* Exercise input
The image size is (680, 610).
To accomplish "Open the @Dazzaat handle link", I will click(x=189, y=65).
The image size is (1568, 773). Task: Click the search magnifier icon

* * *

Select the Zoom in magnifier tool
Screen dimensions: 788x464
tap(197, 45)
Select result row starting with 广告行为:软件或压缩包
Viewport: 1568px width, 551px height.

* Instructions for the task
What are the lines above, starting at the one with "The image size is (680, 610)." and ending at the one with "The image size is (1568, 773)."? Give them again exactly, and only them.

* Expected answer
The image size is (680, 610).
To accomplish "Open the @Dazzaat handle link", I will click(x=189, y=65).
The image size is (1568, 773). Task: Click the search magnifier icon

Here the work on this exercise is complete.